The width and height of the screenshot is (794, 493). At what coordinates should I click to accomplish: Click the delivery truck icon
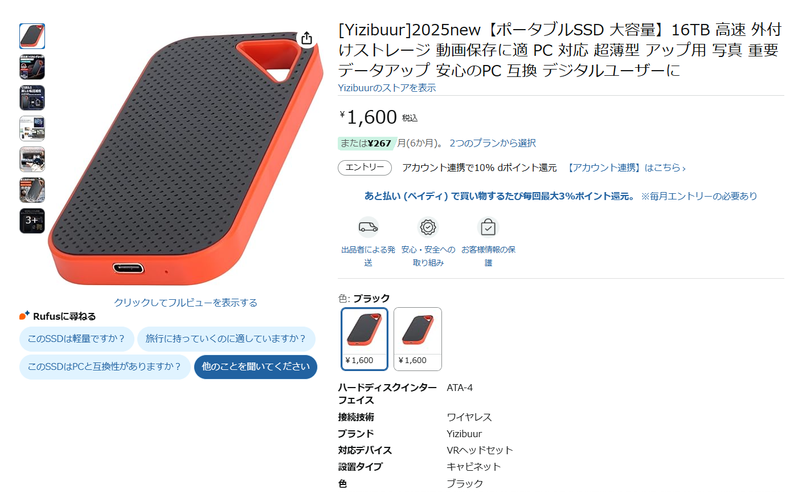click(x=368, y=227)
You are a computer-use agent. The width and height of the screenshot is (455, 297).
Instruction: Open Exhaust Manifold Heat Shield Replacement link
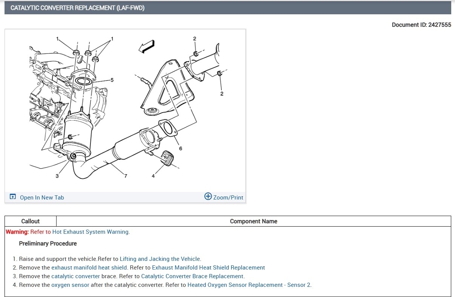click(208, 268)
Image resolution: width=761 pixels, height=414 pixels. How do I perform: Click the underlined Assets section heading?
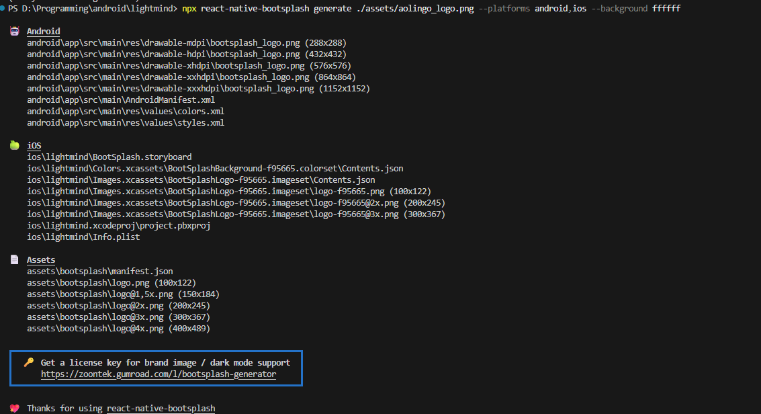41,259

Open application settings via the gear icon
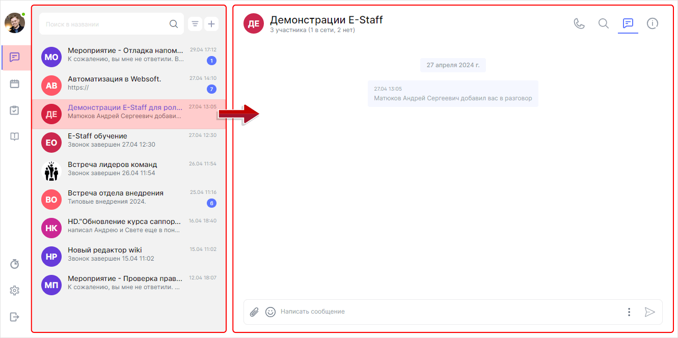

To be done: Can you give every line of the entries above as a JSON list of strings, one string per line, skipping blank lines and leaving the pictures out?

The answer:
[
  "The width and height of the screenshot is (794, 493). At what coordinates should I click to accomplish: Click the delivery truck icon",
  "click(x=368, y=227)",
  "You are a computer-use agent. The width and height of the screenshot is (455, 297).",
  "Instruction: Open Exhaust Manifold Heat Shield Replacement link",
  "click(208, 268)",
  "Image resolution: width=761 pixels, height=414 pixels. How do I perform: Click the underlined Assets section heading?",
  "41,259",
  "Open application settings via the gear icon"
]